Anyway, what follows is what I have written heretofore, and the chronology will be mixed. I will eventually get around to posting some pictures even though I find that very tedious/suck at it. There have been technical challenges too boring to enumerate with that too. Also, the pictures of food I happened to just post to Facebook are all made in Amuuurika and posted there because I got distracted with old files when I was aiming to post Spain pictures. I did post two for comic effect. I still haven't found a suitable venue to watch the Tour de France. No one else in the group seems to care, sadly.

Lastly, Happy 4th of July!


30 June 2012, 0030 hrs. Sevilla, Andalucía

As before, I’m going to offer a prelude for this one since I had written a few times without posting. Again, it’s ridiculously long. I’m not doing this on purpose- my account has been very difficult since they keep taking security measures against me since I am abroad, and they are working, because they mostly keep me out. I’ve also had intermittent Internet access. I wanted to apologize briefly (I keep my apologies short/nonexistent) for some of the mechanics in the last entry. Done. I also need to clarify a few things that you, the loyal reader have inquired about:
)      
s           a.) Yes, the Timberwolf-ettes were real and I was ensconced in their section of the plane. There    was no foxtrot. I couldn’t execute a foxtrot if you put a gun to my head. All of the other observations/Tum requests happened: “Dark Lover,” engagement ring, etc.
             b.) A sunburn  hangover was just that- a hangover as a result of sunburn. Dehydration is   dehydration.
              c.) Johnny Thunders wrote a version of “Chinese Rocks” for the pre-NY Dolls band he was in with Richard Hell, later of the Voidoids, called the Heartbreakers. The Ramones version was composed by Hell and Dee Dee Ramone, which explains why it is a song about being a junkie. I referenced it for the temperature. Nick Cave makes an allusion to this in a song, attributing the song to Thunders (“Phillip Larkin did his best stuff riddled with a pox / And Johnny Thunders was half alive when he wrote ‘Chinese Rocks.’”) Hence my confusion. 
              d.) Foxtrot at Gunpoint” could be a good name for a band that plays punk rock shows in people’s basements for free.          I overstated the scope of the Alhambra, which the Visigoths didn’t touch. They basically showed   up in Spain, started the monarchy, and left.

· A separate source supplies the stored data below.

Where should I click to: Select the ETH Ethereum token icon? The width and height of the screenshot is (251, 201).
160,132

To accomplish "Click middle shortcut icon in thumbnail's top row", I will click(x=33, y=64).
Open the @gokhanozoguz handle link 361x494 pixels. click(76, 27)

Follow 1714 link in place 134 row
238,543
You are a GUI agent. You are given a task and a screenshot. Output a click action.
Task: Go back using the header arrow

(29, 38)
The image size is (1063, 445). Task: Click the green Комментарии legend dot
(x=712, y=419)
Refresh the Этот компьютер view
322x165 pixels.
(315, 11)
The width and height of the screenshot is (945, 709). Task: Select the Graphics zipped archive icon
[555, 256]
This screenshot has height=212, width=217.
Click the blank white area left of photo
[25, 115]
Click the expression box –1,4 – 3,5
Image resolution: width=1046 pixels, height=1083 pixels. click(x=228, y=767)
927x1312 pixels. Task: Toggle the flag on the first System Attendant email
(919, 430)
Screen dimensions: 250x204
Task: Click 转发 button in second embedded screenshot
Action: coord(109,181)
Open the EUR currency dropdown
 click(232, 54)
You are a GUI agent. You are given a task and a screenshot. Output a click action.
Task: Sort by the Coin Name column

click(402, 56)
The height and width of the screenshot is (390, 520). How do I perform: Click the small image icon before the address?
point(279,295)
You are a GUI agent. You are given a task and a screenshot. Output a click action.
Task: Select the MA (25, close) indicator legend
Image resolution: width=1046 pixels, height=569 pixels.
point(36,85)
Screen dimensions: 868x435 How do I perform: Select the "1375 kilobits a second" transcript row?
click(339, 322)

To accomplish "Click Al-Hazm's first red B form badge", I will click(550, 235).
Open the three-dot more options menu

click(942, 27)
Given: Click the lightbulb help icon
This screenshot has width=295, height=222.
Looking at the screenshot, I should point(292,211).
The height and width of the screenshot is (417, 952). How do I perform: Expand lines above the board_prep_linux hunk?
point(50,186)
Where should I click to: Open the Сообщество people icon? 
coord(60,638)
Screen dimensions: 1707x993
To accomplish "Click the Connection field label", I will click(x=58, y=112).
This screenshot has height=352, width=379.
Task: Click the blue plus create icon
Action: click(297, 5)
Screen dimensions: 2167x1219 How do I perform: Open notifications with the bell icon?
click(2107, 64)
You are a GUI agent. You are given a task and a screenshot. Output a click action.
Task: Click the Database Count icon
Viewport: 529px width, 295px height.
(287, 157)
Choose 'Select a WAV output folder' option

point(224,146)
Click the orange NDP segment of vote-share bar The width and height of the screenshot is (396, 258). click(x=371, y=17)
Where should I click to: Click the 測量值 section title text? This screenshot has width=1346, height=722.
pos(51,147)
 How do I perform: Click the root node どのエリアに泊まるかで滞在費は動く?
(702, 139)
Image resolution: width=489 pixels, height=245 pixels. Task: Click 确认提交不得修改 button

I hope you enjoy what follows, and thank you for reading. Had a great first day in Sevilla which you’ll hear about later, since I need to sleep. I also just ate one of my most memorable meals here yet, and it was made by me after I went to the Corte Inglés (massive mall/grocery store in most major cities in Spain) and spent 14 euros on a mango, two oranges, pasta, pineapple juice, chorizos, 6 eggs, 2 Leffe Blondes (very cheap here), one potato, and a cut of meat I can’t remember the name of which was massive and delicious. My metabolism is usually way too fast for my own good, and today I hadn’t eaten much before dinner. In the hostal kitchen when I was making it a French girl came in (everyone here seems to be French, even though the place is basically empty- I have one person in my room with 8 beds) and looked at it/me askance. She asked if it was all for me and I said yes, since I am doing my best to dispel stereotypes about American gluttony abroad. Cricket noises ensued. I also didn’t eat enough today, like I said, and only had an apple and a huge bocadillo de calamare (2 euros). She couldn’t speak English very well and blamed it on being in Cádiz (oldest continuously inhabited city in Western Europe) and in the sun. Ok. Come on now. Nice excuse.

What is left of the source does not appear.